Because when it came down to it, three people had been there that night, and one of them was dead. The other two would have to duke it out on which story people believed. Rebecca already had law enforcement on her side. She didn't want to lose that edge quite yet.

She picked up her phone and opened it, ignoring the missed call from the lawyer that popped up in her notifications as she did so. She opened up Instagram to see if anything had happened with Drew Parley's Instagram account in the past few hours since Kennedy had been arrested. Nothing looked abnormal—the account was still sitting pretty at hundreds of thousands of followers, and there were still new comments popping up on the photo that had been posted the night before. Rebecca tried not to feel envious of the stream of 'You're so pretty!' and 'I wish I looked like you!' comments that poured into every post. Kennedy may have had the looks, but she also had some dark stuff going on in her head that no one else seemed to know anything about.

Rebecca swiped away from @drewboo and started scrolling through her feed. She liked a few pictures from her own friends and a few from Kennedy's friends. She liked the picture of Lyla and Doug acting like nothing had happened to their relationship in the last few weeks. She liked the picture of Celeste and Spencer posing for the camera in front of some waterfall that Rebecca had never seen before.

She was about to exit out of the app when a caption caught her eye.

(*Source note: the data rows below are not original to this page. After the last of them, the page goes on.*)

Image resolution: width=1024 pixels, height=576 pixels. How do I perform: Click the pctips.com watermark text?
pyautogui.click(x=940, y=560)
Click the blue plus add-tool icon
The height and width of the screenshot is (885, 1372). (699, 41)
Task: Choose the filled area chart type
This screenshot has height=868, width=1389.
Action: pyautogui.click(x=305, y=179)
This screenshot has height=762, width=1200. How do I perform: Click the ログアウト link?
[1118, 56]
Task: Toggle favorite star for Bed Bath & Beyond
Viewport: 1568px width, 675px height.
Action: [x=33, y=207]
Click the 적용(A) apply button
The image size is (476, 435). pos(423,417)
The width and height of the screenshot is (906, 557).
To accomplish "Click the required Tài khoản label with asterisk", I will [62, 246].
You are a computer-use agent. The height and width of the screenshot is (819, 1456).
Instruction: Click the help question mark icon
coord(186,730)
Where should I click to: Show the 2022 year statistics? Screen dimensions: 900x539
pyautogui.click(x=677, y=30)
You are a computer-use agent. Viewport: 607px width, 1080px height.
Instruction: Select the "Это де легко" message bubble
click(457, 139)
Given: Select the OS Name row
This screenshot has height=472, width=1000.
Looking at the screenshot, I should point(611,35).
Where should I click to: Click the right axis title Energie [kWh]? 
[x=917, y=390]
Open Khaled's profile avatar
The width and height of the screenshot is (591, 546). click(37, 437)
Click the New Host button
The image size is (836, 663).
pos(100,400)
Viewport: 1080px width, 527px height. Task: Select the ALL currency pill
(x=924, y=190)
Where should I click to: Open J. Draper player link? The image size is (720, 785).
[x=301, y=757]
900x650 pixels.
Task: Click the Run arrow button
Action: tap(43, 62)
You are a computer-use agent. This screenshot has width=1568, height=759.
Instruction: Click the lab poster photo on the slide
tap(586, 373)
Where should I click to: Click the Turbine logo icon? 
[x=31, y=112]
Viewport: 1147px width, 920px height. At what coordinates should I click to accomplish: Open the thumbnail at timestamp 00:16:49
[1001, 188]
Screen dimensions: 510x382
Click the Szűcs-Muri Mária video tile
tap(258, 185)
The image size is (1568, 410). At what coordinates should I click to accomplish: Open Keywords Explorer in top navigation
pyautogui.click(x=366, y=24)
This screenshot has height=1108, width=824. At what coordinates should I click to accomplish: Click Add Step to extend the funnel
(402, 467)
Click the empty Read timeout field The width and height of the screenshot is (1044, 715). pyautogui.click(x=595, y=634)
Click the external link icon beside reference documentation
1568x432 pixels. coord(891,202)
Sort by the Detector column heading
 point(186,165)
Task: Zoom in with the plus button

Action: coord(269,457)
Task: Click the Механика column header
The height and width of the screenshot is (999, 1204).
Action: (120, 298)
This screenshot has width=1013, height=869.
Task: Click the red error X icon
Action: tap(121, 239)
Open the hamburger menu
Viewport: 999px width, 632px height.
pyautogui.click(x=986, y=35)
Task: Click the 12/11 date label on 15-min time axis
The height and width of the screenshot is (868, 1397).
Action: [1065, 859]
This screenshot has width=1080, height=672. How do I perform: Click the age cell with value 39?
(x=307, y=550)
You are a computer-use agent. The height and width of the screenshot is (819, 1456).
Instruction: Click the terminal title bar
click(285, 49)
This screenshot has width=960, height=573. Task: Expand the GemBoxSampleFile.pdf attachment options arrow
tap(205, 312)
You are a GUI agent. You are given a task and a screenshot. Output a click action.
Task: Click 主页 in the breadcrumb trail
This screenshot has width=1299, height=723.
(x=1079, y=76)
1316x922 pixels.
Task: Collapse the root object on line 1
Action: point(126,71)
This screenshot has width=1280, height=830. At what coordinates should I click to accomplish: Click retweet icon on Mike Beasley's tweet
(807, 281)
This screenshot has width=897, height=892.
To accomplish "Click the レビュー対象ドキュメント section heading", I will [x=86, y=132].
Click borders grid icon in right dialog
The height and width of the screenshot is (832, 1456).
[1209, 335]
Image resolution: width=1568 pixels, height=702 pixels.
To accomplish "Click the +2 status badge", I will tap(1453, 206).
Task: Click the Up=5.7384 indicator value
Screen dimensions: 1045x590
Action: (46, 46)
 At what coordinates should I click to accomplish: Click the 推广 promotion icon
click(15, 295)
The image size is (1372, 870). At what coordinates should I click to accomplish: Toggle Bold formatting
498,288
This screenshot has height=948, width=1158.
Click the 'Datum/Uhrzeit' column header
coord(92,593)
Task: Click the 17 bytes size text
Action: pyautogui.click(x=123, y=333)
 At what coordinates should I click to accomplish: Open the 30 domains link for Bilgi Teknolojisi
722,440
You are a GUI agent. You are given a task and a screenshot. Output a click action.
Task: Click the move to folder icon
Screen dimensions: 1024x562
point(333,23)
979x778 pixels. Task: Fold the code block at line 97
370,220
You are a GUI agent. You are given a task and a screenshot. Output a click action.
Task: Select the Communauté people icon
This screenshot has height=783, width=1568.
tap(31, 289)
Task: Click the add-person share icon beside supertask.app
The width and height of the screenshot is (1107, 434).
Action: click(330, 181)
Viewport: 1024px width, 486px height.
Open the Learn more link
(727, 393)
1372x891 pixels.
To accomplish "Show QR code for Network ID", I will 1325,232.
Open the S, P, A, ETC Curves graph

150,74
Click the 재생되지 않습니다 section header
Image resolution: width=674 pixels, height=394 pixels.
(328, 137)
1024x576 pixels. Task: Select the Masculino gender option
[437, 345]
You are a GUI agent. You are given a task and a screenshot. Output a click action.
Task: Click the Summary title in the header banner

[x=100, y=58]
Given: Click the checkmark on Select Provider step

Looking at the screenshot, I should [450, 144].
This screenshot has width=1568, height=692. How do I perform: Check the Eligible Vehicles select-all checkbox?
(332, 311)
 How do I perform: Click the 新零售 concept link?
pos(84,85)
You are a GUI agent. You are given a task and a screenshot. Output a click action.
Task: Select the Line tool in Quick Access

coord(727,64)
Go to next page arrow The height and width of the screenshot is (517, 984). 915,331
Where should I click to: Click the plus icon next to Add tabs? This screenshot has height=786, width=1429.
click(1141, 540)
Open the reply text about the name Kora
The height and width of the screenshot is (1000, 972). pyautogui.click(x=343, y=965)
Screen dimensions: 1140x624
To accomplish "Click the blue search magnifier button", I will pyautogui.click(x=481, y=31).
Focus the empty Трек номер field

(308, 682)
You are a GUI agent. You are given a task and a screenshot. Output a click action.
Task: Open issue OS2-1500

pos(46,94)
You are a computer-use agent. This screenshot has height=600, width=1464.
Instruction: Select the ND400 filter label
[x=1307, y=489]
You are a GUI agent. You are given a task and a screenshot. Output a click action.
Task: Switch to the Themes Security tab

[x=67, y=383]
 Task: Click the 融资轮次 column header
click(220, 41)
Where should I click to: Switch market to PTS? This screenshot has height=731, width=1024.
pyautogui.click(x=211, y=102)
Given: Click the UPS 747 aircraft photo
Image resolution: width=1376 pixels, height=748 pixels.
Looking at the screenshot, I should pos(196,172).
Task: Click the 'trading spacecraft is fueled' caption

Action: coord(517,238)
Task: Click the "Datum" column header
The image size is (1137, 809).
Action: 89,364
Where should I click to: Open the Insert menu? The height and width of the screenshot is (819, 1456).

'Hey guys! So I don't know if any of you noticed but I changed my username this past week while working on updating some things about my social media, and it's been leading up to this! I absolutely love writing and sometimes I want to be able to write even if it's not in book form. I've always wanted to have a blog about anything I want, not just about my books, so I've finally decided to go for it. My blog is called "Shelf Awareness" (get it, because I'm an author and books go on a shelf) and the link is in my bio! I sincerely hope you'll give it a chance and hopefully enjoy the posts I write for it. Thank you guys for always being supportive!'

Rebecca looked at the caption of the random girl's post for a second before turning off her phone and sitting back in her seat slightly. A blog.

She could write a blog.

She didn't want to sell the Kennedy story to a newspaper or magazine because of everything that still had to be resolved, but she wanted people to know about it. She wanted people to know what had happened to her and how she was an innocent bystander in this entire situation. How she had nothing to do with the terrible things that had happened. Rebecca could write a blog about everything and if people read it, great. And if they didn't? At least she could get her feelings out about everything that had happened to her. She felt like if she didn't get her feelings out in some sort of healthy way, she was just going to end up punching Kennedy in the jaw when she saw her again.

If she saw her again.

Rebecca opened her computer and followed the link to the girl's blog, taking note of the website creator she had used to make it. Rebecca went to the website creator's homepage and clicked 'Start Your Website.' She went through every step to make the site and create the blog, before finally coming to a point where she had to name it. She thought for a moment before simply titling it, 'Everything Up To Now.'

She published the site and went in to start her first blog post. Staring at the blank screen in front of her ready to be typed on, she paused. Where was she supposed to start? Everything seemed to have happened so quickly and she wasn't quite sure how to handle it all.

So, Rebecca started from the first thing she remembered about her meeting Kennedy Abrams.

I fell on a treadmill today.

Completely.

Catapulted right off of the thing.

And somehow, I think that flying off of that treadmill at whatever the level 7.4 equates to in miles per hour might have made my life a lot better. Or possibly a great deal worse.

I'll start earlier than that, though.